Start by correcting the surface errors and run your draft through Grammarly to check for spelling, grammar, and mechanics

Let’s boost our vocabulary. Read through your writing and circle all the words that are repeated often and or seem vague. Use an online Thesaurus to change up five or more words to boost your vocabulary.

Move your last paragraph to the first paragraph and see how it changes your writing starting with your ending point first. Read through the draft and decide whether your end is really the beginning. Then, write a compelling conclusion.

Color code your evidence:

  • ❏  Underline relevant, well-chosen facts in blue
  • ❏  Underline concrete facts and statistics in red.
  • ❏  Underline testimony from the text in green.
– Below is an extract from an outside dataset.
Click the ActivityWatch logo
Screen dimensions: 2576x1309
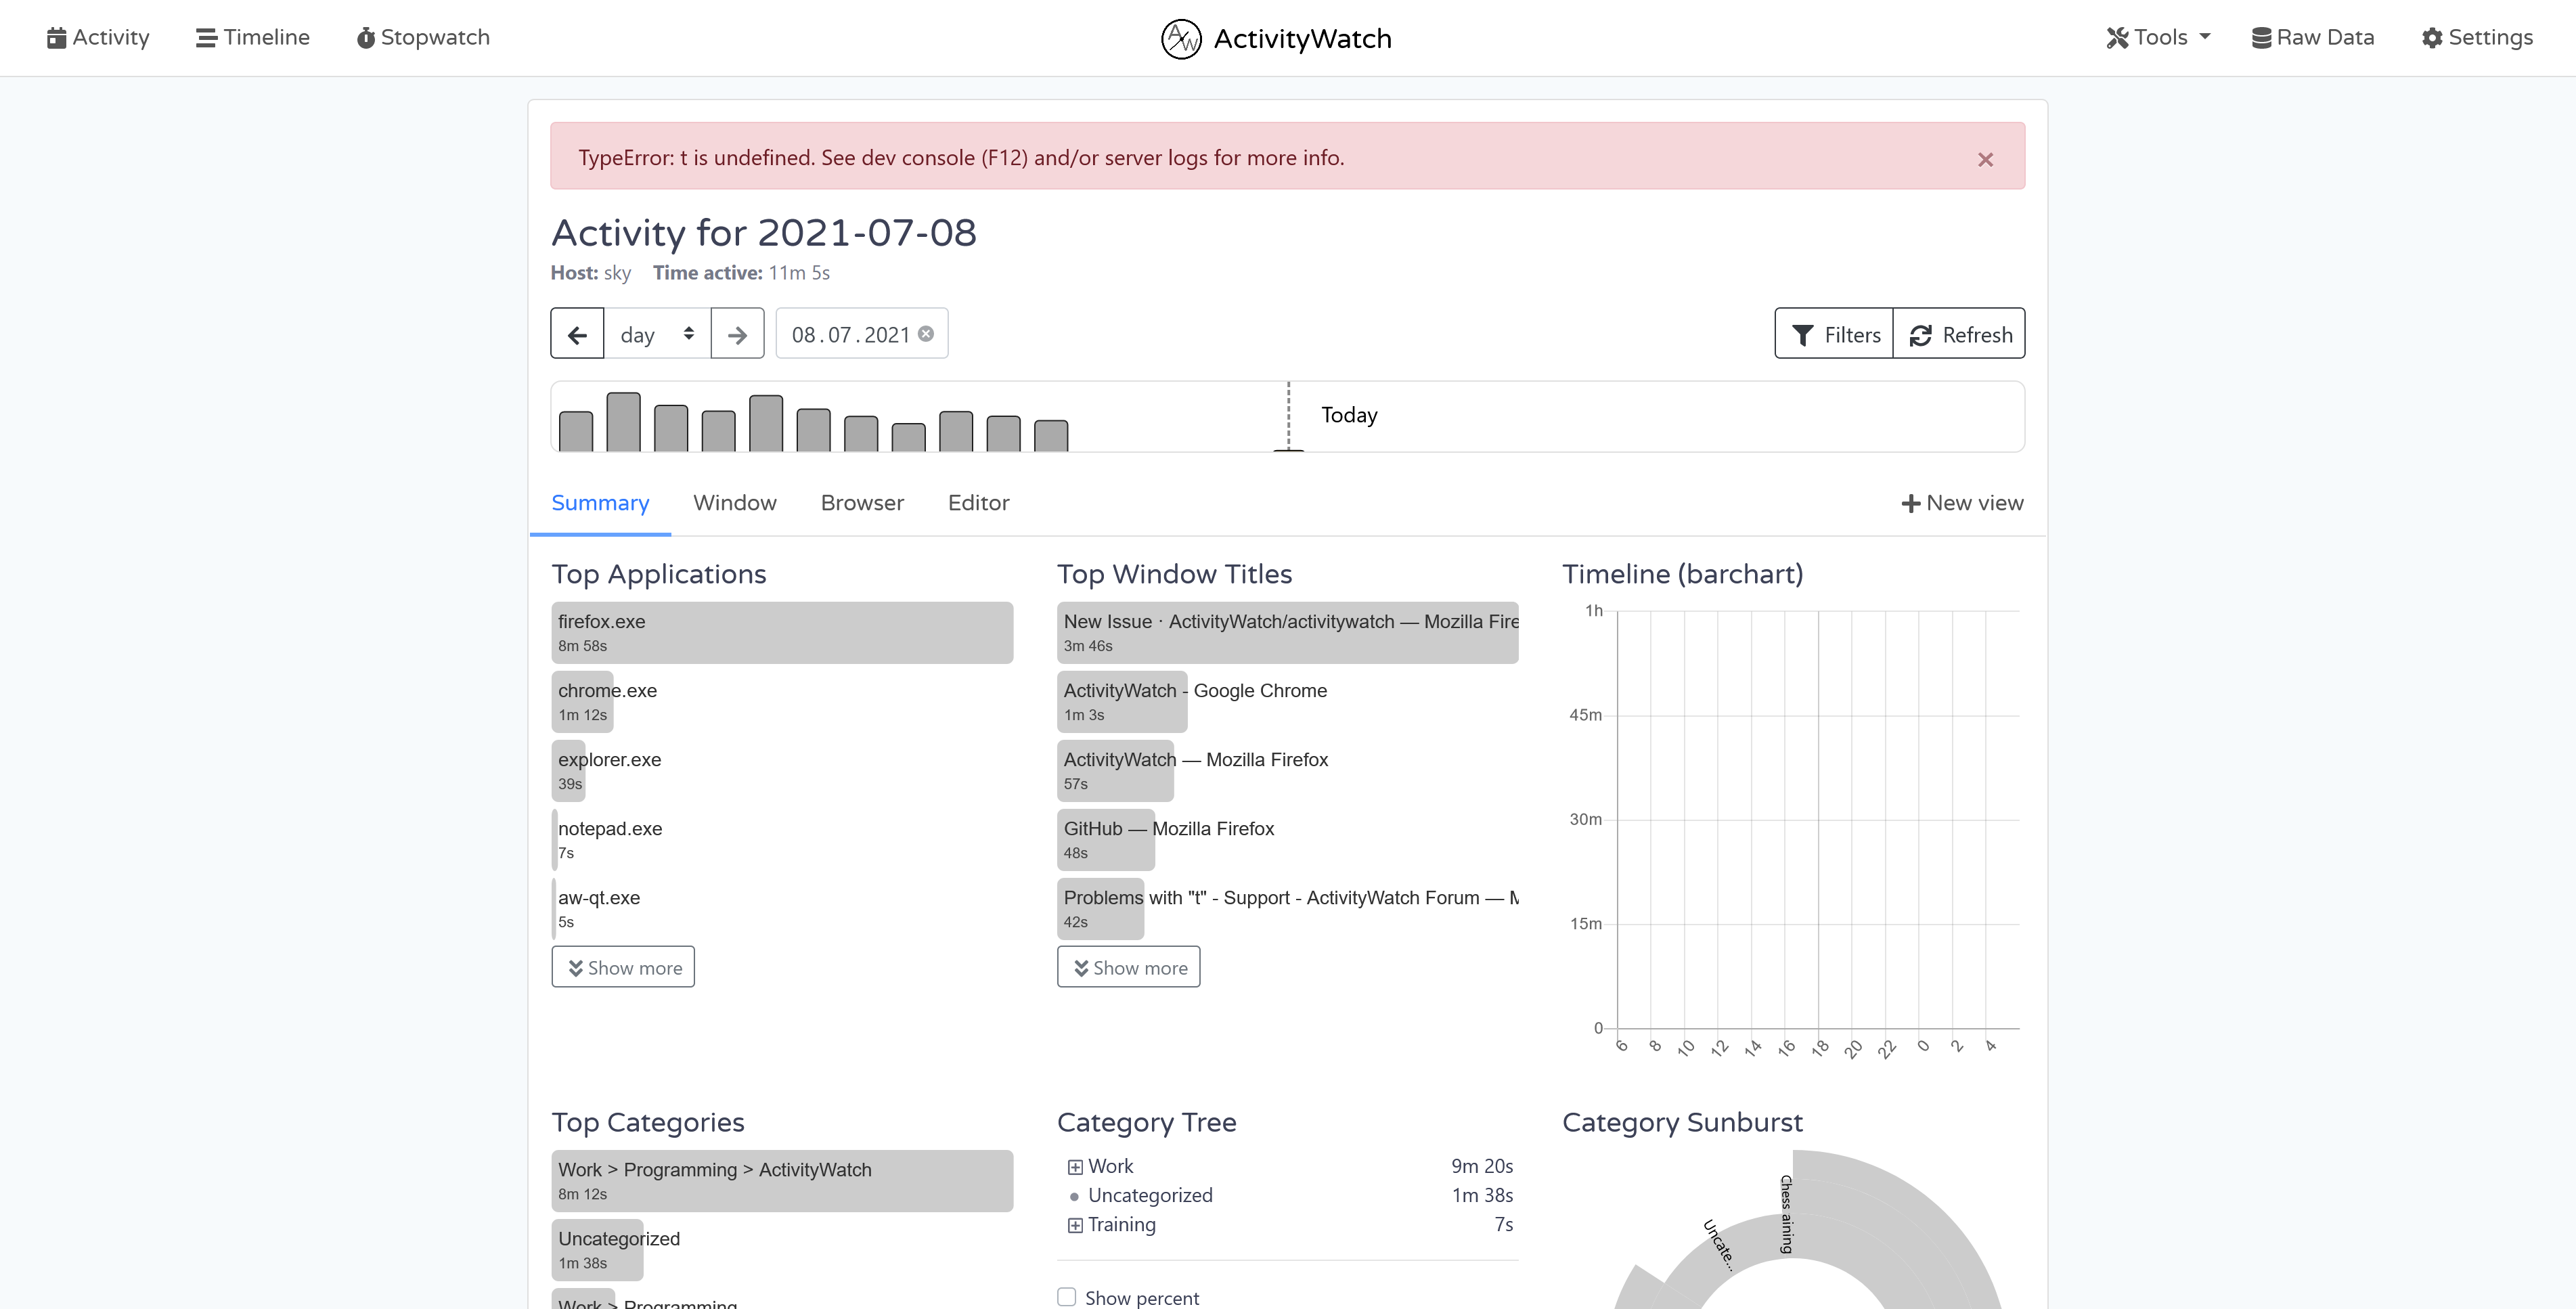(x=1181, y=38)
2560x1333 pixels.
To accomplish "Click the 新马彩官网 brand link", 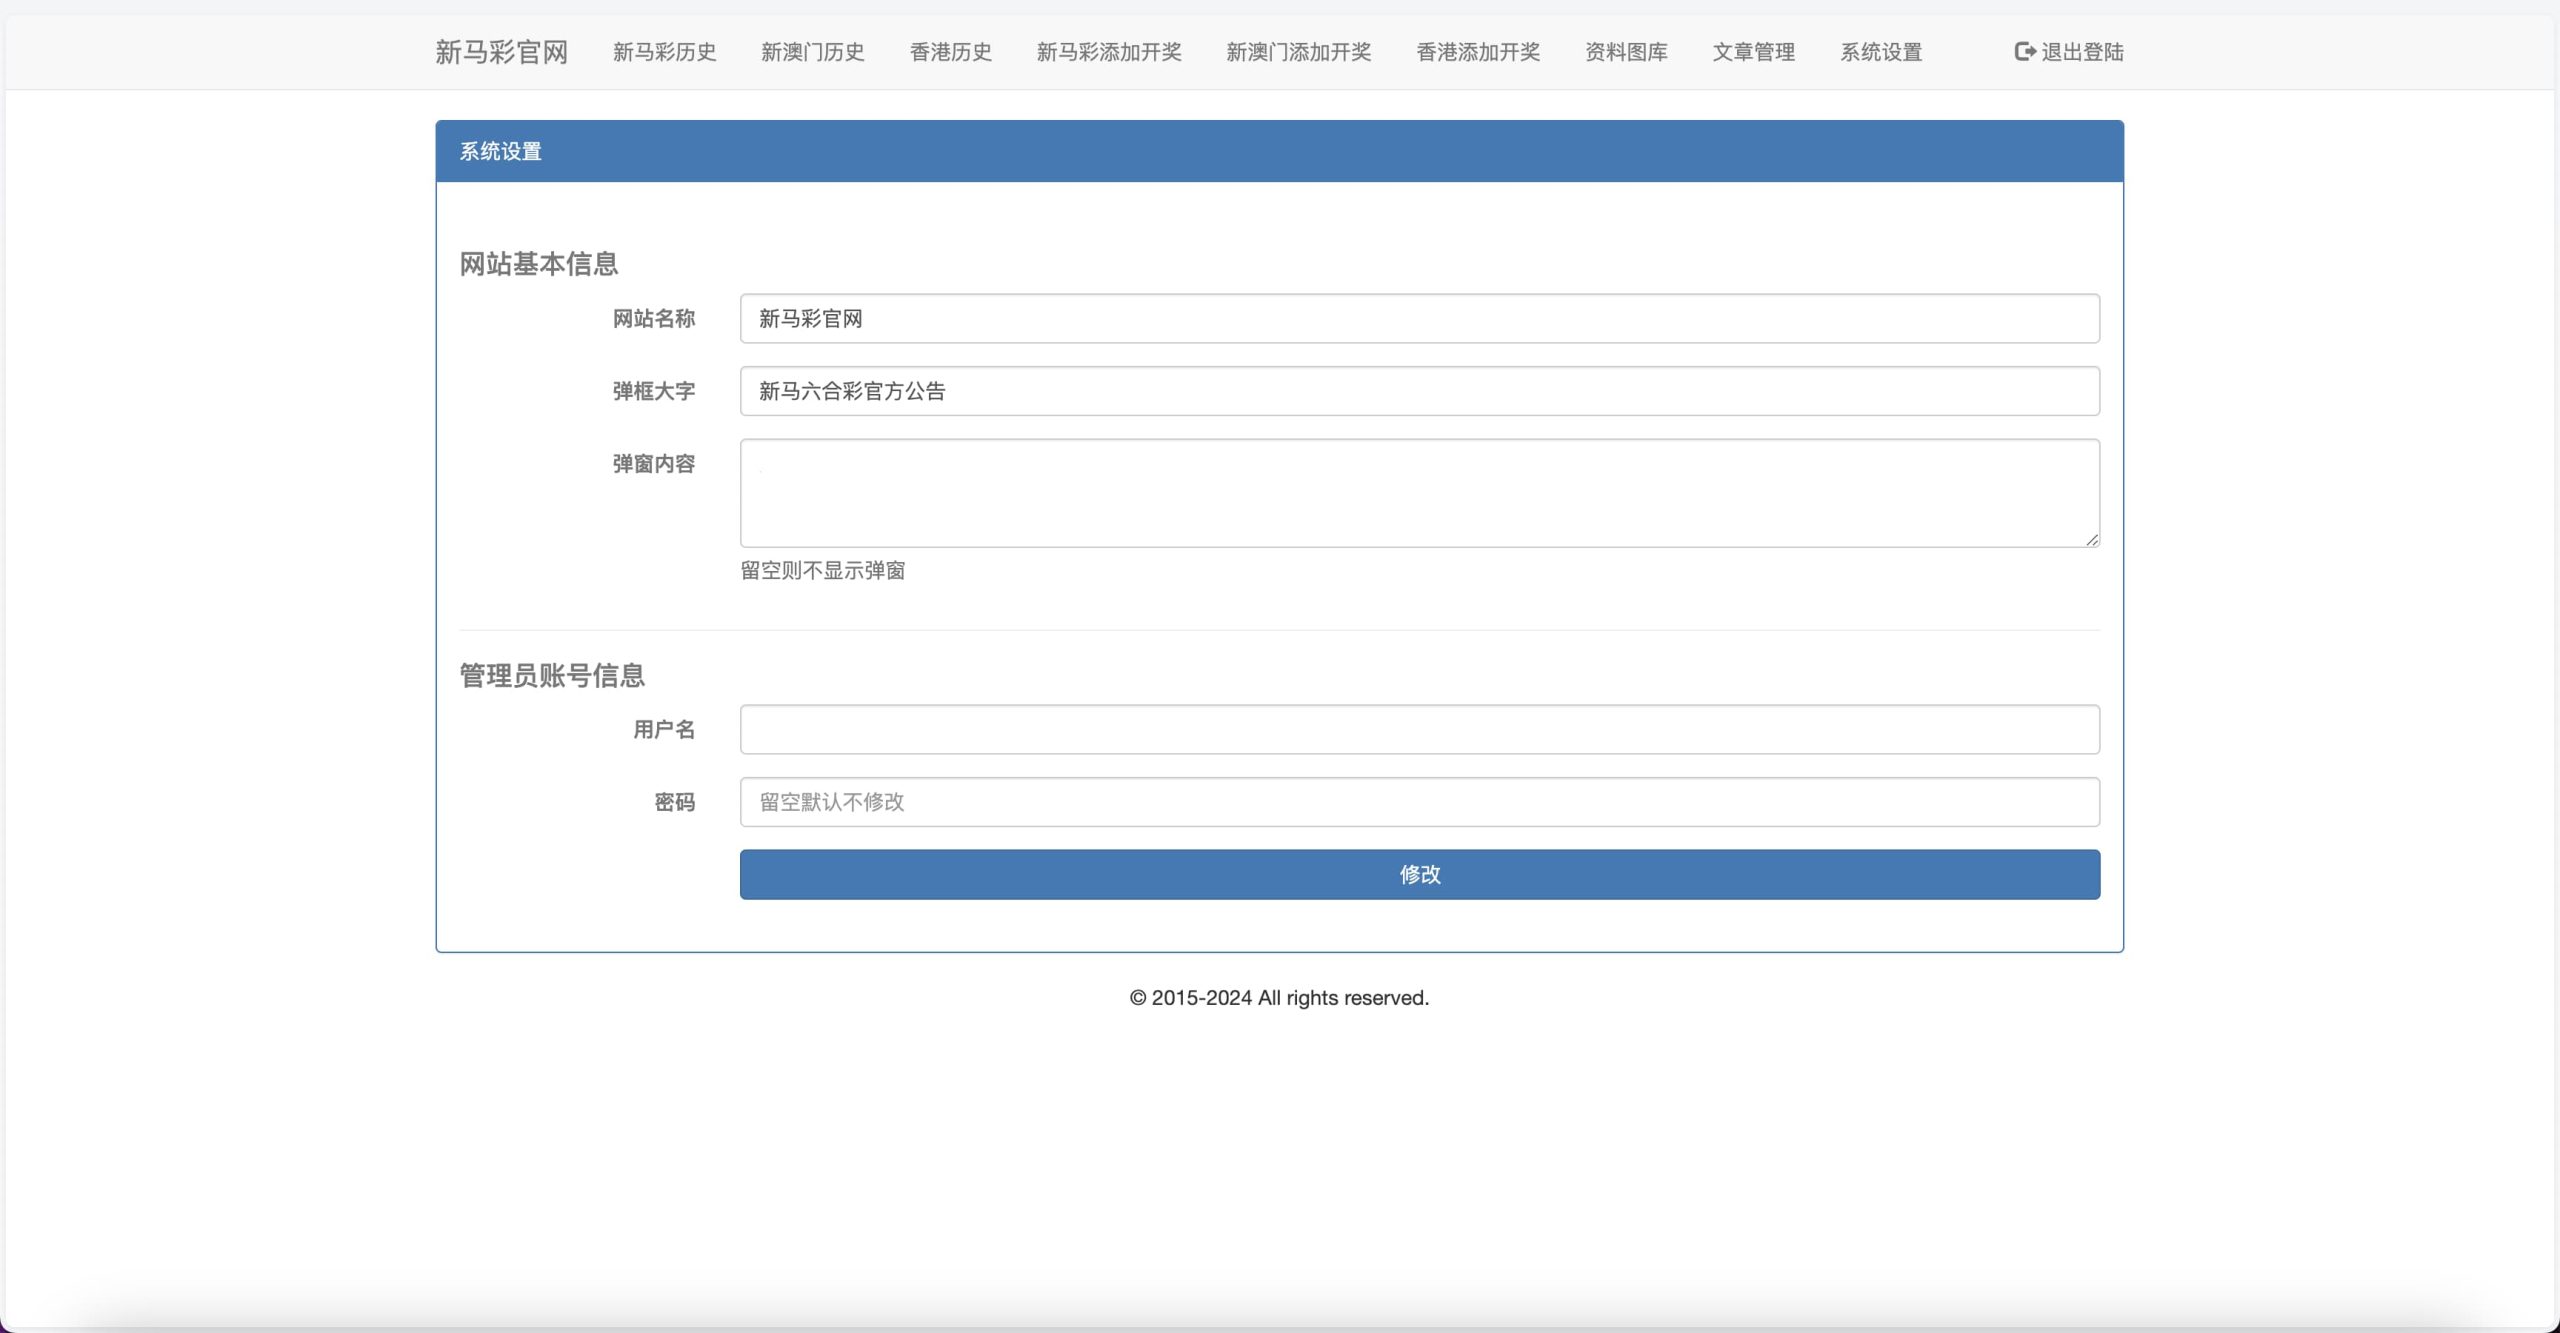I will point(501,52).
Look through your color-coding. Put a next to any ideas that could use more support. Now take the time to add support and elaboration where necessary.  

Include a story or anecdote. Personalize this topic to develop ethos and pathos. If you do not have a personal connection, find testimony or a quote from someone who does have person connections to the topic.

Create a T-Chart on a separate paper. For every paragraph:

  1. In the left column, write the main point (or points) in a few words.
  2. In the right column, write what each paragraph is doing—for example, argument/claim/thesis, context, evidence, support, transition to new topic, recap, significance.
  3. After you’ve finished, look at your outline and consider:
  • Does every paragraph relate to your paper’s main topic or thesis?
  • Does each paragraph have a topic sentence that clearly states the main point of the paragraph as you’ve summarized it in your outline?
  • Is the evidence presented in a persuasive order (for example, strongest first?
  1. Edit as needed to improve the readability and impact on your readers.